Or what about gamification? We’ve been talking about gamification for decades, but only a few organizations I work with are dipping their toes into this pool. And a lack of gamification hasn’t necessarily set their companies back. If L&D teams are designing training that is relevant and helps people do their jobs better, solve problems they face in their day-to-day, and feel more confident with their skill set, why would a gamification approach be any more motivating? Perhaps that’s why it hasn’t blazed onto the scene. Look at how gamification shows up in ATD’s most recent State of the Industry report: only 22 percent are using it; 15 percent were using it and have stopped, and 32 percent are not using it and have no plans to do so.

Sound familiar? Absolutely. Sound cutting edge? Not so much.

Indeed, the numbers on the chart below (also from ATD’s State of the Industry report) reveal that less than half of the organizations surveyed are adopting “new” technology and methods for learning.

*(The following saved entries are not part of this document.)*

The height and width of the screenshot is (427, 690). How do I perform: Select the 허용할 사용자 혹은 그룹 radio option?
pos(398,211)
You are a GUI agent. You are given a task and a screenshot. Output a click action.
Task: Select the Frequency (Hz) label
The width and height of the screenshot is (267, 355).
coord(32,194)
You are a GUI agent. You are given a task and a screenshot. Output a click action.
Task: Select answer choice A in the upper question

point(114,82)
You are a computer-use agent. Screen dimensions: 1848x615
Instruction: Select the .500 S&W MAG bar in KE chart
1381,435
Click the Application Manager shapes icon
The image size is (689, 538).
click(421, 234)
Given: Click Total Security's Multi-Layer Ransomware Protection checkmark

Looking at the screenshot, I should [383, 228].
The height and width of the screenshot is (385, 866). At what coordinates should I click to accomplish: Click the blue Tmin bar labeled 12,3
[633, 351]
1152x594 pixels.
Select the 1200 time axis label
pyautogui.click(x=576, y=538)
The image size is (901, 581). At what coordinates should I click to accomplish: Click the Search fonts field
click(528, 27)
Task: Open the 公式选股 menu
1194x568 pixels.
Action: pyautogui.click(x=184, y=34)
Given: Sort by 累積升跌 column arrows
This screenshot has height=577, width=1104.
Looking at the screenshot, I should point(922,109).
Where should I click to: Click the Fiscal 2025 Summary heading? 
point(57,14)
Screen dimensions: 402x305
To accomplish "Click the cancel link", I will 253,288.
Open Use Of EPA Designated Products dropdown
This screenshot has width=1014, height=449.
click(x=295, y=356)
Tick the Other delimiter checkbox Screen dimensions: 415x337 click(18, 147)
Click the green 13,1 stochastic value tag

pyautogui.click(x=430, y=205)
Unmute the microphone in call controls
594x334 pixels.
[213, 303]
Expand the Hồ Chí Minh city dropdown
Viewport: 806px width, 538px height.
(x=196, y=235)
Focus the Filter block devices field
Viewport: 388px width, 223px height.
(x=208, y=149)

Be a Late Adapter-SOIR2024TechinTraining.png

I recently had the opportunity to speak on a panel at ATD-NYC’s micro-conference, Navigating the Future of Talent Development. When I was asked to share how I’d advise someone wanting to embrace emerging trends in L&D, I found myself suggesting they embrace the idea of being a “late adapter.” Too often, we spend time and energy jumping on a bandwagon only to discover that the idea, which didn’t come from the world of learning and development (such as virtual reality, learner personas, or Net Promoter Scores), simply don’t replace the fundamentals of good design for adult learners.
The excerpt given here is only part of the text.